Passage given
Hand Holding

On Sunday John and I took his brother Ben to eat sushi for his birthday. As we drove past the corner of Michigan and Mass Ave. I noticed a couple walking down the street holding hands. Probably in their 20s, khaki shorts and t-shirts–sweet, nothing remarkable about them really. It wasn’t until we’d almost passed them that I realized the couple was two guys.

I shouted, “Hey, did you see that? Those two guys were holding hands!!” in a fast, high-pitched squeal like tires screeching to a halt. John and Ben turned to look and then went back to talking about whatever it was they were discussing, apparantely unimpressed that they were watching what I feel sure was a little piece of Indianapolis history in the making.

Their lack of interest didn’t keep me from talking to myself about how proud I was of those guys. Indy doesn’t really have a gayborhood so it was basically like they were walking down Main Street anywhere. For the benefit of my readers who are not gay, that is risky business even in 2007. I read stories all the time about couples who get jumped in cities larger than Indy.

I detest double standards for gay couples, but John and I have frequently lived by them out of fear. Having to ask yourself, “is holding John’s hand worth the stares, stitches and insurance premium” sort of drains the joy from any spontaneous act of affection. Unless you’re drunk. Once I shouted “I love you” at John at a very loud sports bar in West Lafayette popular with Boilermaker fans and players. I couldn’t figure out why his only response was to silently let the color rush from his face. Like any normal slightly buzzed southern boy I took it personally. Having to be on your guard constantly, even when you aren’t conscious of it because it is so second nature, wreaks silent havoc on your psyche. Just ask John. This is why Rosie O’Donnell’s gay family vacations are so poplular–nobody on that boat has to worry about being judged or afraid.

I hope those guys enjoyed their walk. And I hope they, like John and Ben, would be surprised by how surprised I was.

When all couples like the one I saw can be who they are without having to bury their identity beneath a straight facade I suspect we won’t end up with closeted “Family Values” senators soliciting cops in airport bathrooms or park toilets or gunning for anonymous sex via the internet while their wives sit at home. Based on what I saw Sunday, the future may be a little brighter for the younger generation.

Recorded information
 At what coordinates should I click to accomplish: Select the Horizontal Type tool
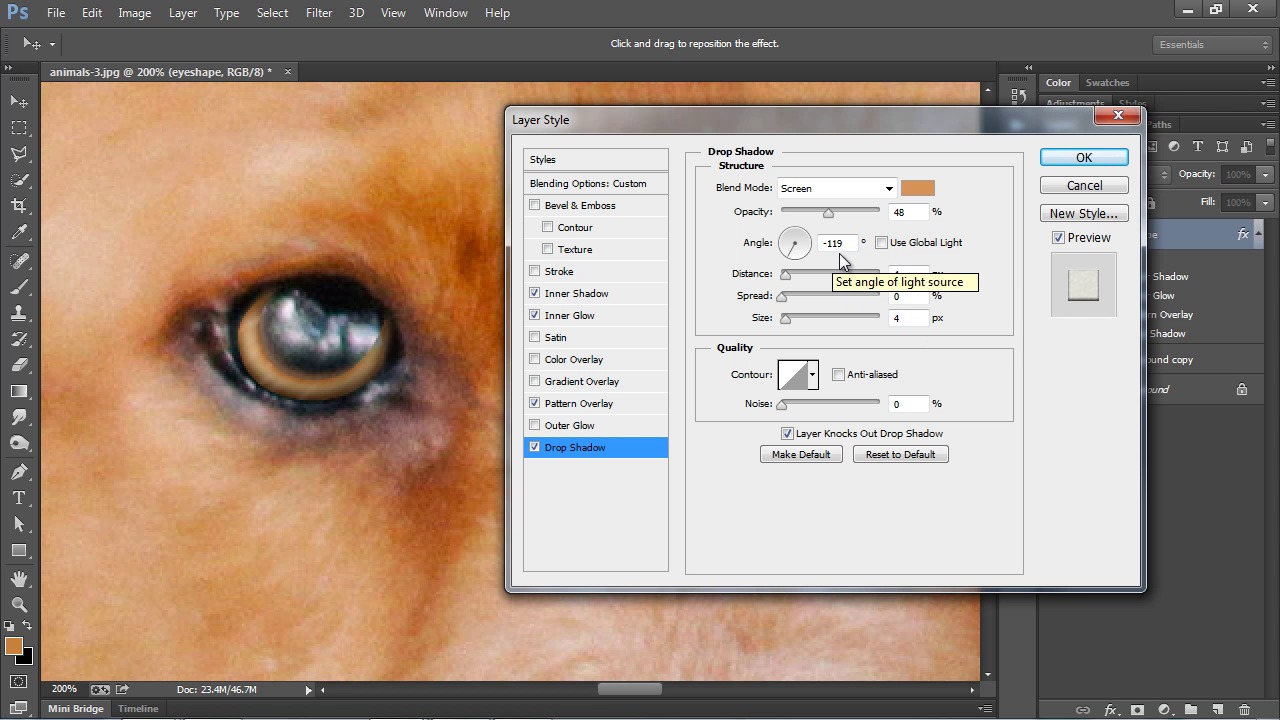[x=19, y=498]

Exercise A
According to the hand-holding post, at which street corner did the writer notice the couple walking?
Exercise B
Write out a section of the hand-holding post: begin at the words "On Sunday John" and stop after "was two guys.".
Exercise C
Write what comes next in the post about the two men holding hands, picking up after its last sentence.
These lines have no connection to the post about hand holding.

Exercise answer A
Michigan and Mass Ave.

Exercise answer B
On Sunday John and I took his brother Ben to eat sushi for his birthday. As we drove past the corner of Michigan and Mass Ave. I noticed a couple walking down the street holding hands. Probably in their 20s, khaki shorts and t-shirts–sweet, nothing remarkable about them really. It wasn’t until we’d almost passed them that I realized the couple was two guys.

Exercise answer C
Explore posts in the same categories: Boilermakers, family vacation, Purdue, rosie

8 Comments on “Hand Holding”

  1. it’s not funny, but i so laughed out loud at your comment “insurance premiums”.
    And how wonderful of you to still appreciate every little step a couple makes: regardles 🙂

  2. i meant it’s not funny in the context you used it and to why you HAVE to think about it….

  3. Susan Says:

    I laughed about the “I LOVE YOU” at the sports bar because if I shouted the same thing to my hubby at the same type place…he’s face would go ghostly white. Not because I love him but because I shouted.
    So it not all a gay thing…feel good about that. =)
    I’m all for hand-holding in public gay or not.

  4. Troy Says:

    Thanks Susan. Yeah, funny how my outside voice becomes my inside voice after a few drinks. John is kind of shy, too. Too bad he hooked up with me! (I shouted that last sentence.)

  5. Kristen Says:

    The West Lafayette story made me smile because, unless I’m mistaken, that is the first weekend we met you. We instantly fell in love. Can’t wait until you and John come and hold hands walking through our neighborhood again. (You won’t be alone 🙂

  6. Troy Says:

    You’re right Kristen. And it was your wedding weekend! Can I blame my behavior on Jason? I will add that while John was all about keeping me hushed up on Friday night, Saturday night HE was the one buzzing and talking me into slow dancing at your very Catholic reception in Delphi.

    We really need to come see you guys. Soon I hope.

  7. Marcie Says:

    I cannot ever remember where you are from, but I think it is mississippi right?? OK…well, my point. I found this Prudie article hilarious and reminded me of something you would say about being gay in Mississippi (if that is indeed where you are from). It’s kind of long for a comment but I don’t have your email.

    Dear Prudie,
    I’m 38 years old and happily married for 13 years. My wife and I are the biggest wage earners in our extended families, and are often looked upon for assistance, which we sometimes give (and frequently don’t). Periodically, my wife and I argue about all these familial entanglements, but it’s mostly a way to let off steam. Recently, my mother left her husband of many years after discovering a series of his bisexual affairs. This is in the middle of Oklahoma! We moved my mother to the large Southern city where we live. We set her up in her own apartment because my wife (rightfully) didn’t want another human in our already crowded house. These additional expenses really put a pinch on our savings plans. Money that should be going into a 401K and IRA are going into her rent and utilities. Not to mention that trip to Europe we always wanted. My wife is upset about the money. I’m not happy about it, either, but this is my mother we’re talking about.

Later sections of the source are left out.